Eğitimden başlamak istiyorum; yıllarca okullarda aynı kitaplar okundu ve hemen hemen aynı öğretmenler ders verdi. Nimet Çalapala aritmetik kitabı, Emin Oktay tarih kitabı................. edebiyat kitabı birer örnekti.

 

 Benim ilkokul öğretmenim aynı okulda 17 yıl önce ağabeyimizide okutmuştu. Ferhunde Hanım, Kadıköy ortaokulunda Türkçe öğretmeniniz.

 

Yılların öğretmeni Demokrat Sabri lakabı ile Haydarpaşa lisesi fizik öğretmeni, iki üniversite bitirmiş ağabeyimizide okutmuş. Demem odur ki beğenin veya beğenmeyin ama aynı eğitimi 3 kuşak gören bir nesilden bahsediyoruz.

 

Bu nesilden mezun olanlar hem Türkiye'de hem de dünyada başarılı işlere imza atmıştır. İyi eğitim almışlardır.
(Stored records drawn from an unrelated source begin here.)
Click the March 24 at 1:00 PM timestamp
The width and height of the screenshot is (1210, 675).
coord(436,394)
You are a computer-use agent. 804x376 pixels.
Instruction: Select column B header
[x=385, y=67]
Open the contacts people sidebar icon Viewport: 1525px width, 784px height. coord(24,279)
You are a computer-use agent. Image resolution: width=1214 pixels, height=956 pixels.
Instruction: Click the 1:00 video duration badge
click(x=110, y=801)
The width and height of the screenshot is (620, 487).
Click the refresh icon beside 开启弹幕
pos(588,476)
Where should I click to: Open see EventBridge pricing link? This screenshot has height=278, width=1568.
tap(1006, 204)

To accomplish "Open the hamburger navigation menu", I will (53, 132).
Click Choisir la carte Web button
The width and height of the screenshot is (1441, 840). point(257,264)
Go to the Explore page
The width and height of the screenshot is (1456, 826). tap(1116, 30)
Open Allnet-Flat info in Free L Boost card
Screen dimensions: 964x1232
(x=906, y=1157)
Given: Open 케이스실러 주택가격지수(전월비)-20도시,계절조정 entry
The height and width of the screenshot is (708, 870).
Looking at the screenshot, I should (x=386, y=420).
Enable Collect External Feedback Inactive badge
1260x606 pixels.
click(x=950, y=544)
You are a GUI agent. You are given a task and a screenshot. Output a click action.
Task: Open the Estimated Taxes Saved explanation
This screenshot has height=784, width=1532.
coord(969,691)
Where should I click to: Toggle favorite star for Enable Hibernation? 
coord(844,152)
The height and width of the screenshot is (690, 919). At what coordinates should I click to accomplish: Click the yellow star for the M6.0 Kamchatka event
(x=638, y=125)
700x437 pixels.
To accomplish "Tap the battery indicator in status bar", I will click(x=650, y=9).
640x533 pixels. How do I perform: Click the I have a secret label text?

Bugün hala isimlerini anıyor ve anlatıyorsak bu onlara olan saygı ve sevgimizdendir. Örnek olarak 1962 yılında Haydarpaşa Lisesi müdür  yardımcısı  Boncuk lakaplı Ömer bey'e atılan iftira nedeniyle koca lisenin tüm öğrencileri Babaalinin amiral gemisi gazetesinin önüne kadar gitmiş ve protesto etmiştik. Bilgi seviyesine ve meyil ettiği konulara göre lisede Fen ve Edebiyat bölümleri vardı.

 

Sosyal yaşam çok farklıydı önce öğrencilere yerli malın  önemi anlatılırdı. Örneğin; Sümerbank tekstil ürünleri, Paşabahçe şişe ve cam, Beykoz kundura fabrikaları bir kibrit kutlusunun bile dışardan alınan bir ülkedeki dev görünümlerdi. Gezerken gurur duyardık. Özellikle kuru yemişli, meyveli yerli malı haftası günümüzden çok farklı kutlanırdı. Okulda kullandığımız defterin ön tarafı bir ders için arka tarafı ise diğer ders için kullanılır, boş bir yer kalmamasına doldurulurdu. Tasarruf zihniyeti ve malı iyi kullanma o dönemlerde öğretildi. İlkokul ve orta okulu bir çanta ile bitirdim. Babamın hali iyiydi, alabilirdi her sene. Bir çanta alabilirdi. Ama şu öğretilmişti; alamayanlar ne yapacak? Sokakta elde yemek yiyemezdik, yemek imkanı olmayanlar bakmasın diye. O dönem sosyal yaşam anlayışının ne kadar iyi olduğunu şimdi daha iyi anlıyorum. Marşları ve okul şarkılarını hem evde hemde okulda öğretirler ve çoşkuyla söylerdik. Vatanımızın dünyanın en güzel ülkesi olduğuna inanmıştık. "Dağ başını duman almış" marşı / şarkısı gibi.  Aslında doğruda. Komşuda cenaze olduğunda evdeki radyo sesi kısılmaz, kapanırdı. Bir kap yemek ile yardımda bulunulurdu, sosyal yardımlaşma ön plandaydı. İnsanlar birbirine saygı duyarlardı.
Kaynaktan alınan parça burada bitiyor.